_Records supplied_:
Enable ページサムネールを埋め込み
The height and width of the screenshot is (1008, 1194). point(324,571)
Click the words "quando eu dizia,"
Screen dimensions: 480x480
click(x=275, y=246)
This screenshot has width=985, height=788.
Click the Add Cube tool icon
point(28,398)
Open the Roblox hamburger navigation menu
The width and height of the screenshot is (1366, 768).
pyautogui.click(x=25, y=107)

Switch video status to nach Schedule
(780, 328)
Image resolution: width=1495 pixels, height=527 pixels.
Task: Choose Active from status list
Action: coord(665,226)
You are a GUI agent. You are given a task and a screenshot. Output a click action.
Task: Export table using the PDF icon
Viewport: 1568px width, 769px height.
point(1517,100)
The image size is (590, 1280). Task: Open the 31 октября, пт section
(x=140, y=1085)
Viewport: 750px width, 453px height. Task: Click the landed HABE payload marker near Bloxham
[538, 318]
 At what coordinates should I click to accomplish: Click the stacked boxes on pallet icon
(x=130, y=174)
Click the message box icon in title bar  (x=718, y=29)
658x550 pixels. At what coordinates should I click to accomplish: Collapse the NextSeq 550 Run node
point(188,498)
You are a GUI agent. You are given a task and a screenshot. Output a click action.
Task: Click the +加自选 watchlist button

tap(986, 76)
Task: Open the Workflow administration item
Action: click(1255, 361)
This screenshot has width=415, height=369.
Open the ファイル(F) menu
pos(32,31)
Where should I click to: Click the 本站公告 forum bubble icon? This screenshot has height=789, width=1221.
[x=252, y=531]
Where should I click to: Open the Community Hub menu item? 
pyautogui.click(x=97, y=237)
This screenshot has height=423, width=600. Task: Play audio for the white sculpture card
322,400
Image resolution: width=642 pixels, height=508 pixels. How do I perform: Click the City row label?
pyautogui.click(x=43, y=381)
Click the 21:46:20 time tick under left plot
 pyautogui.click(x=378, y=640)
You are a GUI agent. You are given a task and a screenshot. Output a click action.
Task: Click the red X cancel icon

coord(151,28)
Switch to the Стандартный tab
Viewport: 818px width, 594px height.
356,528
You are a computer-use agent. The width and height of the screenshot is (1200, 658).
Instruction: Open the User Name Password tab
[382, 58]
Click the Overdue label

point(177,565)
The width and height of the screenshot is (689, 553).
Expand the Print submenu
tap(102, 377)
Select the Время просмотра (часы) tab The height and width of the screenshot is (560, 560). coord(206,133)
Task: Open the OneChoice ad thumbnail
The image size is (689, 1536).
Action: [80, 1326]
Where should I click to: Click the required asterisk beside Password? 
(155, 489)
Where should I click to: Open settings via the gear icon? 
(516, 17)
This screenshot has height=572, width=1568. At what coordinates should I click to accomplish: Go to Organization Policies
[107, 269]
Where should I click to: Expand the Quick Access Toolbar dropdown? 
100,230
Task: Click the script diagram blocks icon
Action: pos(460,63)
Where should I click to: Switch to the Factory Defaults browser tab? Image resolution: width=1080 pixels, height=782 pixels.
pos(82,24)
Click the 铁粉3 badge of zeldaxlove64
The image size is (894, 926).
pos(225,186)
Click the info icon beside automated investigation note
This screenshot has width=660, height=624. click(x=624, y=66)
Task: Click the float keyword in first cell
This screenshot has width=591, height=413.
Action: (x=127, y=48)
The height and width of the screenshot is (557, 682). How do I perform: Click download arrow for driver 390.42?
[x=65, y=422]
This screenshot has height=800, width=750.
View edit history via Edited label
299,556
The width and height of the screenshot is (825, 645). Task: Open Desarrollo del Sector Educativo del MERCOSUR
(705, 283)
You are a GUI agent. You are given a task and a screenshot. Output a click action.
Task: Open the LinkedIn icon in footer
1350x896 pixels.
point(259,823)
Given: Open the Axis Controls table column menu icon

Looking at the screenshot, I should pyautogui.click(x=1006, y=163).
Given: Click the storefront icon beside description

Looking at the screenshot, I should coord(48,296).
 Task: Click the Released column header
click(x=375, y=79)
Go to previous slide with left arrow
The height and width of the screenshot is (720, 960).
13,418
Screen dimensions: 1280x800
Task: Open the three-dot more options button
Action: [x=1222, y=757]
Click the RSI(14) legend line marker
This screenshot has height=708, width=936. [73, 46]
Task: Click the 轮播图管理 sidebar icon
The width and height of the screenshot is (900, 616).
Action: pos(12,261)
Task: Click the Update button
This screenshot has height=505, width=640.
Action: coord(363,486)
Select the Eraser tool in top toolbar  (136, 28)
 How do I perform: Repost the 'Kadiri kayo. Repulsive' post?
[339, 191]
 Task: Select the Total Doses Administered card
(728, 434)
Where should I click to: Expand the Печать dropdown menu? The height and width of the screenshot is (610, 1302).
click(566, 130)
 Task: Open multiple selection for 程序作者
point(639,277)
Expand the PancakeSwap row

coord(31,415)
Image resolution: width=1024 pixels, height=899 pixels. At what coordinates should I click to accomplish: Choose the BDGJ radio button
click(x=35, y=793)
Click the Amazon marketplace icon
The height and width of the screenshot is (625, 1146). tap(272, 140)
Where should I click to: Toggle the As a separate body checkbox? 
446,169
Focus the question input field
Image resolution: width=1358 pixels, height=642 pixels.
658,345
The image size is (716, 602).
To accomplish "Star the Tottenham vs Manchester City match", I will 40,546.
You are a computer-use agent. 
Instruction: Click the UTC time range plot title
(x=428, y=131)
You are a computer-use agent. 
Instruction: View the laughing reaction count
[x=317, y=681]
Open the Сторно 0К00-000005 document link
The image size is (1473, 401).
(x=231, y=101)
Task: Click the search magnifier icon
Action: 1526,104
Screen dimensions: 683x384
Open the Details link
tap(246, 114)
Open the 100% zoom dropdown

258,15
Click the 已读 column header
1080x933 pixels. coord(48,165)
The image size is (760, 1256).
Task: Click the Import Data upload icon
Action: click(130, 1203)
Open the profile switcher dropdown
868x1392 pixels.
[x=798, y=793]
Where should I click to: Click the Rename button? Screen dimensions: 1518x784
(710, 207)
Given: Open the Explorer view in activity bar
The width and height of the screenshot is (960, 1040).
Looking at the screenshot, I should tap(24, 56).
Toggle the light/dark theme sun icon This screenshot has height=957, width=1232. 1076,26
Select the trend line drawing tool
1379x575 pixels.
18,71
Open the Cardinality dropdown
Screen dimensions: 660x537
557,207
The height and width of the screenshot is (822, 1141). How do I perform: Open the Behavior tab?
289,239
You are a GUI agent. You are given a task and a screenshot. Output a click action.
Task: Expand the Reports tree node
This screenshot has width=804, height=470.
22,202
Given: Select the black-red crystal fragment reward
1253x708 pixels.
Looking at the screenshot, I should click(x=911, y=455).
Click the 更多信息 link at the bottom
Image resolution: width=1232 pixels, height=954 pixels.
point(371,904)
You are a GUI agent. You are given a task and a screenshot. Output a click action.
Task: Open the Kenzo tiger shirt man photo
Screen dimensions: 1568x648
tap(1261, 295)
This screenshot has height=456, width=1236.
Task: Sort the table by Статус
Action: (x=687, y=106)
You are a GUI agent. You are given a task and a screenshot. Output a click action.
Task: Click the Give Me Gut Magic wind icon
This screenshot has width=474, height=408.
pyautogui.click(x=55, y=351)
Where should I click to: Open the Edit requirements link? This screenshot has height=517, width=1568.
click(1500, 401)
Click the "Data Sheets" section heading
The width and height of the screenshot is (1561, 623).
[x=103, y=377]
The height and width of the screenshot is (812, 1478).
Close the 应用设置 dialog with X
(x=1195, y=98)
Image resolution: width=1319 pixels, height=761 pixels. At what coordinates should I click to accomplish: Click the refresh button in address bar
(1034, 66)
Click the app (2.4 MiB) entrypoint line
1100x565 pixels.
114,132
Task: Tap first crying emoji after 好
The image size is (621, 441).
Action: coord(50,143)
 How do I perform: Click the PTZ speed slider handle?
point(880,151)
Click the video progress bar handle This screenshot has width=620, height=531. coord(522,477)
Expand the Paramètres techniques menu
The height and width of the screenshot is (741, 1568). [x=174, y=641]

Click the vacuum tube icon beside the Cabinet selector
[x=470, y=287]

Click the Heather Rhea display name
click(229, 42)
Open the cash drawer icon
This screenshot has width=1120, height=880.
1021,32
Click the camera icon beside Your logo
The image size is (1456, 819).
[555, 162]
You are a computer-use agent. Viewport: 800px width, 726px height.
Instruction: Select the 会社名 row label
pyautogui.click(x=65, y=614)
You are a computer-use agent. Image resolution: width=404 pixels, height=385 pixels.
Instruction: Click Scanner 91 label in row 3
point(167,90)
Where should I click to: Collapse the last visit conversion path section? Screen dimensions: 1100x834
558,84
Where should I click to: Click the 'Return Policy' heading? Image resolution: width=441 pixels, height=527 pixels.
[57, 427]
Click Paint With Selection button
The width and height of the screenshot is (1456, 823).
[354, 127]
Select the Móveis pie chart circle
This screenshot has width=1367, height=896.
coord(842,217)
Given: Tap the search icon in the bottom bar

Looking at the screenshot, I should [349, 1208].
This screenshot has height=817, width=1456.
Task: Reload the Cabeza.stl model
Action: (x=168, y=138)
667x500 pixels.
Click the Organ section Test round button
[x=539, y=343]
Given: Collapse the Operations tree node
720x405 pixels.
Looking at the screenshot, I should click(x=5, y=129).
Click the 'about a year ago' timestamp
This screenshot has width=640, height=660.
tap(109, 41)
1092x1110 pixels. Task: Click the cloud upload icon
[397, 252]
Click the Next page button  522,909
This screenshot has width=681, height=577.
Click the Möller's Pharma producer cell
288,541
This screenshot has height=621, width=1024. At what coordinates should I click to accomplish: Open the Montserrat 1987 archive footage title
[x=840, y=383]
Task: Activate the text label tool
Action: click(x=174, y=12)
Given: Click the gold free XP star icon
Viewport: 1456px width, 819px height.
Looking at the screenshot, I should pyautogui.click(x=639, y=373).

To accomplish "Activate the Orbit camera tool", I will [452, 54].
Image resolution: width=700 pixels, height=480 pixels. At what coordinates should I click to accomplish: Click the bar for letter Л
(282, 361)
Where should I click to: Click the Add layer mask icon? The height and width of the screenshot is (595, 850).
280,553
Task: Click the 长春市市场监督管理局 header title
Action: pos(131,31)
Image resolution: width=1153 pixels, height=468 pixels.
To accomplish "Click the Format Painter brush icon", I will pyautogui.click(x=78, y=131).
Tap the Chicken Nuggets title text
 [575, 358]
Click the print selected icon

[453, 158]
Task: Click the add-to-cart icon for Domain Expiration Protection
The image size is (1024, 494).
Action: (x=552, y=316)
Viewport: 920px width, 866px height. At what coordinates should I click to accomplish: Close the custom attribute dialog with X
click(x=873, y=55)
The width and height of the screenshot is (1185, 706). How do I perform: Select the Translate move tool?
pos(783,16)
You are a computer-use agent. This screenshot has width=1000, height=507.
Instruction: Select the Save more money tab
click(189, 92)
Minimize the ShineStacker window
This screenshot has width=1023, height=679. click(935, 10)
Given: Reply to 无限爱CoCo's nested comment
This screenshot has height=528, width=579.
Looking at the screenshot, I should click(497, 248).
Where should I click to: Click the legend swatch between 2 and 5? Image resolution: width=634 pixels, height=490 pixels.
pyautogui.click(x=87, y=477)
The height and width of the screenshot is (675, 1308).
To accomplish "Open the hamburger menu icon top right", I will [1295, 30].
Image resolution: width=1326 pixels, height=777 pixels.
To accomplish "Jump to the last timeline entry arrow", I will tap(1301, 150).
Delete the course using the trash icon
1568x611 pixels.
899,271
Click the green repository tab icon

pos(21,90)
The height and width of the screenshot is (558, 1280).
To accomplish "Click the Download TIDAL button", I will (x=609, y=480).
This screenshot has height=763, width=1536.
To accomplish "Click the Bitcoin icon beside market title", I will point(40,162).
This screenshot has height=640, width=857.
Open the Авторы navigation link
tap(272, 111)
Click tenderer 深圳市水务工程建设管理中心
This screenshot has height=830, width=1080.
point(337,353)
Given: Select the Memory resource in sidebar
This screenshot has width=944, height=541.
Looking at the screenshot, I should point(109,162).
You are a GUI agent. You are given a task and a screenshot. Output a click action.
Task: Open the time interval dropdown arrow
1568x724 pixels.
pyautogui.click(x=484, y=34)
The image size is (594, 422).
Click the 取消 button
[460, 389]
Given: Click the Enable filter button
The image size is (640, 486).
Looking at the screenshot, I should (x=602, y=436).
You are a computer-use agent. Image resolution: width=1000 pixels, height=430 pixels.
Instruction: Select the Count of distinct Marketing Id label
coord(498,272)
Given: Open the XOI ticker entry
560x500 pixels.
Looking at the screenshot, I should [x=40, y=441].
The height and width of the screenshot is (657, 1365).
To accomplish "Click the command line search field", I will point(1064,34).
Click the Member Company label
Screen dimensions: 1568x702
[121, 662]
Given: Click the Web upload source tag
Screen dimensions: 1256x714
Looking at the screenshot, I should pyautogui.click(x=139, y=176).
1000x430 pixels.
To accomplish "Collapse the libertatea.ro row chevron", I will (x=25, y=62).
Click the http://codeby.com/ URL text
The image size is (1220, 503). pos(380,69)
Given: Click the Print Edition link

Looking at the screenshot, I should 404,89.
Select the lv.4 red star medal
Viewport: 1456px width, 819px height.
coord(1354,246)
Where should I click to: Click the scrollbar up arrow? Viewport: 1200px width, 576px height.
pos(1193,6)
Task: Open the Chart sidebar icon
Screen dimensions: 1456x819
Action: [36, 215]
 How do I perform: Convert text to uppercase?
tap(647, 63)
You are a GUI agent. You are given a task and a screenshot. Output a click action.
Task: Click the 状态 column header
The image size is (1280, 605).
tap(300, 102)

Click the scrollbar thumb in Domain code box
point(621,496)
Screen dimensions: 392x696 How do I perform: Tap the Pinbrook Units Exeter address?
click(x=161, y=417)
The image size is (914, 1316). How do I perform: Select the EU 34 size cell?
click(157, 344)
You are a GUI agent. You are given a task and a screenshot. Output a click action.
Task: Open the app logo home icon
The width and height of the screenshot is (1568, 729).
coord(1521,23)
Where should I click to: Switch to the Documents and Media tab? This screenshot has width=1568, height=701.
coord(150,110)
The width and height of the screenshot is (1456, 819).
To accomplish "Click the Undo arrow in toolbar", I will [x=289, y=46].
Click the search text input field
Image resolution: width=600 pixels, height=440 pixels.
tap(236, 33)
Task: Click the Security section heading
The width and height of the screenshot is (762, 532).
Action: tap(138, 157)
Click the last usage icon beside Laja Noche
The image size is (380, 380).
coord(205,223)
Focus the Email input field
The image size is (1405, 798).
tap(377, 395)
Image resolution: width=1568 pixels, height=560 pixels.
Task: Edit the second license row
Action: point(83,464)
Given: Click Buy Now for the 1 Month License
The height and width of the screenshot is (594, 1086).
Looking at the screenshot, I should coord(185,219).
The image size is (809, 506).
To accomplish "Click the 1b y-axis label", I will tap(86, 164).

_What you are asked to do_: Find every line in the records that uses the string "tree", then copy it.

_Answer area_:
Task: Expand the Reports tree node
Given: Collapse the Operations tree node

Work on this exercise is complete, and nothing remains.